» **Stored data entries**
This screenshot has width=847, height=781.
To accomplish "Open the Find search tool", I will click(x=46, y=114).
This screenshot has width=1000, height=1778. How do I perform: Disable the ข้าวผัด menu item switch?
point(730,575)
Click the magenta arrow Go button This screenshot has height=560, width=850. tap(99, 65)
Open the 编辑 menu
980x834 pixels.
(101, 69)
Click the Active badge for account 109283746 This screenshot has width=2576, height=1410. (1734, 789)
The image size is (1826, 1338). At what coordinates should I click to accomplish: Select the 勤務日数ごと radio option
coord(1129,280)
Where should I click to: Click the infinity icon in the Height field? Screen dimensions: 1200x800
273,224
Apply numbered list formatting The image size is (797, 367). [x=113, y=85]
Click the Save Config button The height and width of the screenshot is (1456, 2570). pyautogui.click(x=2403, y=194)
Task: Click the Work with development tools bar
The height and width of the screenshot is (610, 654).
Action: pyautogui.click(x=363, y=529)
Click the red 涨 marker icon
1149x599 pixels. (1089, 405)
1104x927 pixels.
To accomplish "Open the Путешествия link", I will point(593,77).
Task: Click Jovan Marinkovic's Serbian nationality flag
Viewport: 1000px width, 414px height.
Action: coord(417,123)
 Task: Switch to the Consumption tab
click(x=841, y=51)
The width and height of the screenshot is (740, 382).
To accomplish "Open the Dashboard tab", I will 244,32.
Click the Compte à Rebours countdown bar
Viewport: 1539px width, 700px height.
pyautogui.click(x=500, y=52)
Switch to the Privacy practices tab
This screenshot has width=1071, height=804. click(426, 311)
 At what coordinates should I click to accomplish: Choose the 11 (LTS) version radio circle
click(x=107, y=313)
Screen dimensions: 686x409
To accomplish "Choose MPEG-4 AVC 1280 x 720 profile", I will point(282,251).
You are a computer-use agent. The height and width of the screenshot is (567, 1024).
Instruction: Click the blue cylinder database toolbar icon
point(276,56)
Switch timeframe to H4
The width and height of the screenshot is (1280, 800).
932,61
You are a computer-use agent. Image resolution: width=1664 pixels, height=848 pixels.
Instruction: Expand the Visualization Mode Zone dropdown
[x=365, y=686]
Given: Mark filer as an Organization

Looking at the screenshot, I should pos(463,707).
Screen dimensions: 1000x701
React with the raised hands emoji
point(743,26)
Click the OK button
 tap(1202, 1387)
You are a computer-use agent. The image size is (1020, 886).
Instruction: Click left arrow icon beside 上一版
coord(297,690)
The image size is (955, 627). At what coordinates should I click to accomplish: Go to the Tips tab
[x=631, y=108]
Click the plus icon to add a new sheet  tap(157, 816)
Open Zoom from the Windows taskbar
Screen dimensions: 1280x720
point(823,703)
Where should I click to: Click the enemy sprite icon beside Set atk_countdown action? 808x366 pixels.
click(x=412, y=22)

» **YOUR OBJECTIVE**
Reproduce every line of the rows above, from the line containing "Screen dimensions: 686x409" down to the line containing "tap(1202, 1387)", with both of those lines included.

» **REPLY**
Screen dimensions: 686x409
To accomplish "Choose MPEG-4 AVC 1280 x 720 profile", I will point(282,251).
You are a computer-use agent. The height and width of the screenshot is (567, 1024).
Instruction: Click the blue cylinder database toolbar icon
point(276,56)
Switch timeframe to H4
The width and height of the screenshot is (1280, 800).
932,61
You are a computer-use agent. Image resolution: width=1664 pixels, height=848 pixels.
Instruction: Expand the Visualization Mode Zone dropdown
[x=365, y=686]
Given: Mark filer as an Organization

Looking at the screenshot, I should pos(463,707).
Screen dimensions: 1000x701
React with the raised hands emoji
point(743,26)
Click the OK button
 tap(1202, 1387)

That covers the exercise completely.